### 文書本文 ###

秋田県大館市の観光交流施設「秋田犬の里」の看板犬・誉(ほまれ)(雌、4歳)が今月で卒業する。イベントや展示で活躍し、「虎毛」の秋田犬の知名度アップにも貢献してきた。市地域おこし協力隊を退任する誉の飼い主・藤川琴里さん(25)=盛岡市出身=と共に、大館を離れることが決まっており、ファンからはこれまでの活動をねぎらう声が聞かれる。誉の卒業で協力隊の飼育する秋田犬はいなくなる。
「ふわふわでかわいいね」。今月5日、秋田犬の里では誉の卒業イベントが開かれ、事前予約のあった来場者が触れ合いや、写真撮影を楽しんでいた。
この日訪れていたのは、同市釈迦内の五十嵐奈菜恵さん(38)、長男優くん(6)、長女天音ちゃん(3)。天音ちゃんの誕生日が誉と一緒だったことに縁を感じ、親子でよく遊びに来ていたという。
子どもたちは誉から急に顔をなめられて驚いていたが、体をなでたり、おやつをあげたりするうちに自然と笑顔になった。「卒業はさみしいけど、これからも元気でいてほしいですね」と奈菜恵さん。誉の様子を眺めながら藤川さんは「触られても落ち着いていられる“お姉さん”に成長しましたね」と目を細めた。

### 抽出データ ###

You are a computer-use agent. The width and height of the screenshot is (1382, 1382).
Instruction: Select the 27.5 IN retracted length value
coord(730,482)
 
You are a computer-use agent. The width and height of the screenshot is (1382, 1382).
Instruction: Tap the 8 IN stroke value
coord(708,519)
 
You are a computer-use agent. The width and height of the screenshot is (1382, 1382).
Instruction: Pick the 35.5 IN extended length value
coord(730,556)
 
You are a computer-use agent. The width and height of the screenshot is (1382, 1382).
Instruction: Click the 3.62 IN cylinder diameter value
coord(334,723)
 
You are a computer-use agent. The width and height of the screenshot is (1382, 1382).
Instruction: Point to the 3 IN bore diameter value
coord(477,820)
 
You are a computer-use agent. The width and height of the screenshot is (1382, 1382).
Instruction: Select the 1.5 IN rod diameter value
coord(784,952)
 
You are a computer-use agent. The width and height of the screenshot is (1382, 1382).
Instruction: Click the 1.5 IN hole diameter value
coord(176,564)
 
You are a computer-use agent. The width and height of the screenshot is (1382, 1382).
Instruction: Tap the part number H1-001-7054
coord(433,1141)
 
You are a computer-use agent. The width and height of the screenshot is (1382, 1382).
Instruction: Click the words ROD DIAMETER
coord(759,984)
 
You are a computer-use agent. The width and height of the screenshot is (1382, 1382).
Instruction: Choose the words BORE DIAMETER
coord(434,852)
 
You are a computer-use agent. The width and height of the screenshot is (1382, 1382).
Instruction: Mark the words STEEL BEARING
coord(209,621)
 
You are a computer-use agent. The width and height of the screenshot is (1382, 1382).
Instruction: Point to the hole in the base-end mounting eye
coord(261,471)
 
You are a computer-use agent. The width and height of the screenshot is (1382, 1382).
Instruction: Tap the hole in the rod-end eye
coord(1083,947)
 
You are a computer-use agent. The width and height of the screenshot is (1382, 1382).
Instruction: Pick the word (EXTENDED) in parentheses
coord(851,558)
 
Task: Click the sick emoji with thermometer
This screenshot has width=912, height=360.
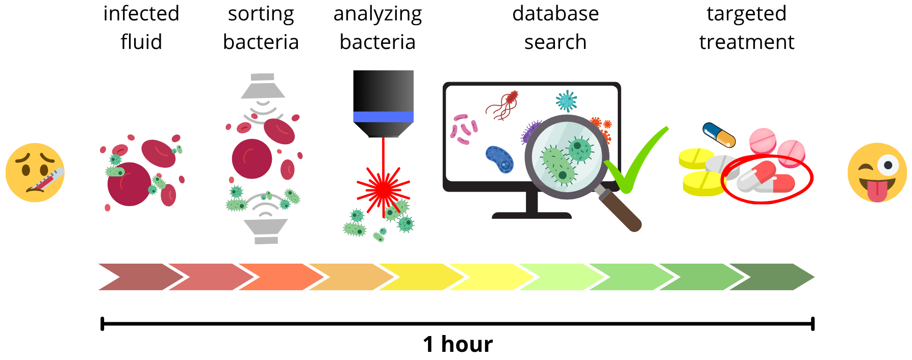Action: [x=35, y=172]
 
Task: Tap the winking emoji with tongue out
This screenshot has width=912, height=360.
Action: [x=877, y=172]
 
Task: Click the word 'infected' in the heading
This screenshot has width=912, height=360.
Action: [x=141, y=14]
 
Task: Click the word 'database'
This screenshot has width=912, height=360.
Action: [x=555, y=14]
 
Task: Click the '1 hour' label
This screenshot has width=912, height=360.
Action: [x=458, y=344]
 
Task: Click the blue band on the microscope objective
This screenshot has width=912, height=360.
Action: [x=383, y=117]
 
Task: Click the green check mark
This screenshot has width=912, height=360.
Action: [x=636, y=163]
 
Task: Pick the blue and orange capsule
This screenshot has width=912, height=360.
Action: [x=719, y=135]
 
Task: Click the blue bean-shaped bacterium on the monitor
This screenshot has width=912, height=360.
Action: [x=499, y=159]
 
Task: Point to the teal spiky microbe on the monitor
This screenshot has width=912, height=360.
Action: [x=566, y=101]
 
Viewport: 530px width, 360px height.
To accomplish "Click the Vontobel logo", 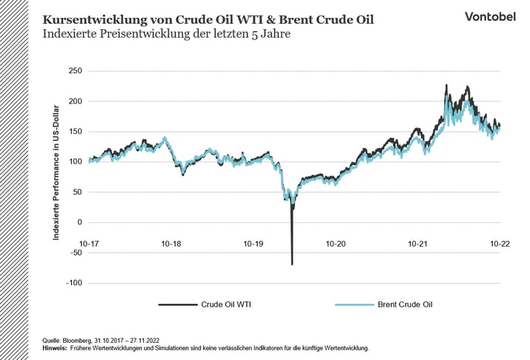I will point(490,16).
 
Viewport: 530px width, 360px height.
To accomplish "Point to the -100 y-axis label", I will point(74,283).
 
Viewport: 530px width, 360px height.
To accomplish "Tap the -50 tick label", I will point(76,253).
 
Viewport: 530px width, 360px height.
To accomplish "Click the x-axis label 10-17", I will point(89,243).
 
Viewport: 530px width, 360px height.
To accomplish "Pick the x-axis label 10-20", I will point(336,243).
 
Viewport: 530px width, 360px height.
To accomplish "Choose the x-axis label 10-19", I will point(254,243).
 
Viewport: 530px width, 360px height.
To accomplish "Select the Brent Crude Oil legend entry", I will point(404,304).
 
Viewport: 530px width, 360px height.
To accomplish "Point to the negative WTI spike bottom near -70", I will point(292,264).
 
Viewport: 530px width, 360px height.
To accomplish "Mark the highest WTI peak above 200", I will point(446,85).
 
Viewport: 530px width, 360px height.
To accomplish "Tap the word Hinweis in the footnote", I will point(55,347).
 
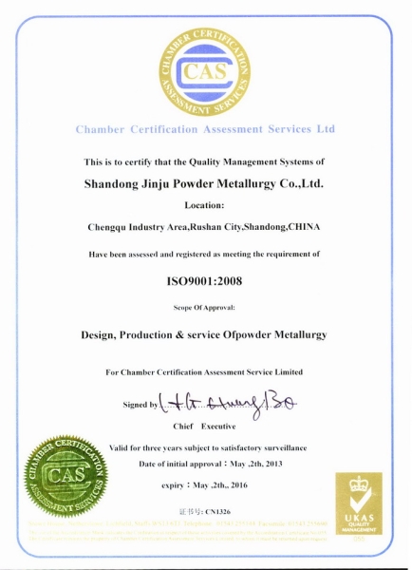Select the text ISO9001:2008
point(206,282)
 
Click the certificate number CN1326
point(216,511)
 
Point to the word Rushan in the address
point(206,228)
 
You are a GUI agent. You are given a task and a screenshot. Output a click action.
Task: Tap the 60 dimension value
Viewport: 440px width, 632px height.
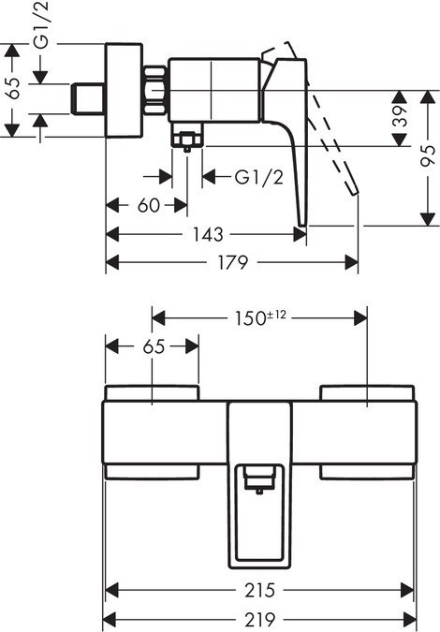149,205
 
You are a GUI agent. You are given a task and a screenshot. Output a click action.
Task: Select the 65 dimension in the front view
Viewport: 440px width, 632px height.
154,346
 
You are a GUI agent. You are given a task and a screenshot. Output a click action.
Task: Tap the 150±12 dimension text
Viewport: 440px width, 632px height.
258,317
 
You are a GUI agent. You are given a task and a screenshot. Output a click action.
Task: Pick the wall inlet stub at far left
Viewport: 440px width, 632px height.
88,96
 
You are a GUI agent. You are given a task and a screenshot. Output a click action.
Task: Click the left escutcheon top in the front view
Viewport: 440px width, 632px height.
152,391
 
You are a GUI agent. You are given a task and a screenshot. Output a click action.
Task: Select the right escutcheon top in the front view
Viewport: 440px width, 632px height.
366,391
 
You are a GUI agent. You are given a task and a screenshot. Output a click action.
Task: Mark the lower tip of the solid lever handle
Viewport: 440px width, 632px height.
301,221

###

## 課題の目的
誉の卒業を伝える記事によると、誉の飼い主の藤川琴里さんはどこの出身ですか？

## 完成した解答
盛岡市出身です。